Since day one, FIFA have tried to separate football from politics in this World Cup, repeatedly telling reporters and protestors to 'focus on the football' in the hope that it will emerge victorious and all will be forgotten in the form of Qatar's Human Rights abuses and dangerous LGBTQ+ laws.

Gianni Infantino Brands Group Stages as 'Best Ever'

Gianni Infantino's latest antics cement this narrative, but all the drama of the past two weeks makes it hard to disagree with him. Infantino has branded this Group Stage as the 'best ever' as he discussed Germany, Argentina, Spain and Brazil all suffering major upsets. He also pointed to the fact that this was the first time ever that there has been a country from every continent on the planet to reach the knockout stages.

“Well, there are no more small teams and no more big teams. The level is very, very equal. For the first time as well, national teams from all continents going to the knockout phase, for the first time in history. This shows that football is really becoming truly global.
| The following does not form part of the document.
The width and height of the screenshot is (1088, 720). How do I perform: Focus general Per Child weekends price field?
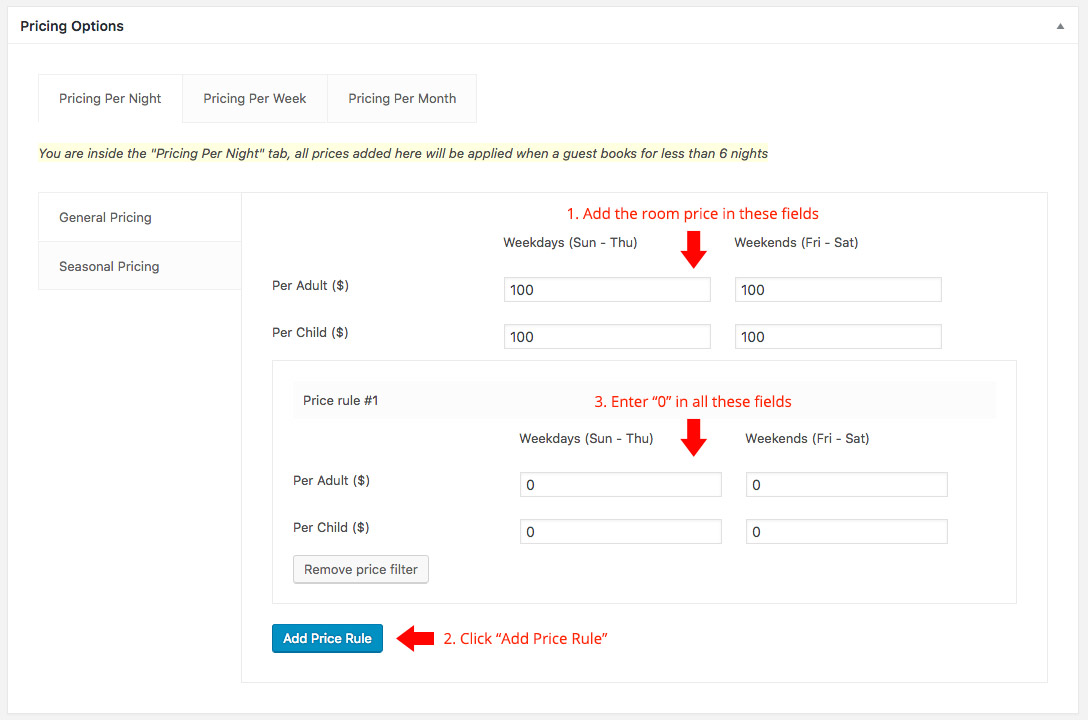pyautogui.click(x=838, y=337)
We have already seen some great action on the field, which is the most important part of what you do.”

As expected, FIFA are relying on the football to 'take over' and for everybody to forget about Qatar's Human Rights abuses and their horrendous attitude towards members of the LGBTQ+ community, in the hope that any discussion about the World Cup will be centred around the remarkable football.

READ HERE: Sensational Hakimi Panenka Nearly Breaks The Internet


Is the football 'taking over' as Infantino would have hoped?

FIFA are helped by the fact that despite their promises, very few teams have spoken out about Qatar hosting the tournament since arriving. England were one of seven teams to back down from their 'OneLove' armband protest at the risk of receiving a yellow card as they fell at the first hurdle.


Germany were the only team to make any form of stand as they covered their mouths in a team photo before kick-off to reflect the fact they felt they have been silenced. When they then lost 2-1 to Japan, it was then suggested by millions online that their form of protest somehow distracted them from the match, rather than their poor set-up, and were then mocked.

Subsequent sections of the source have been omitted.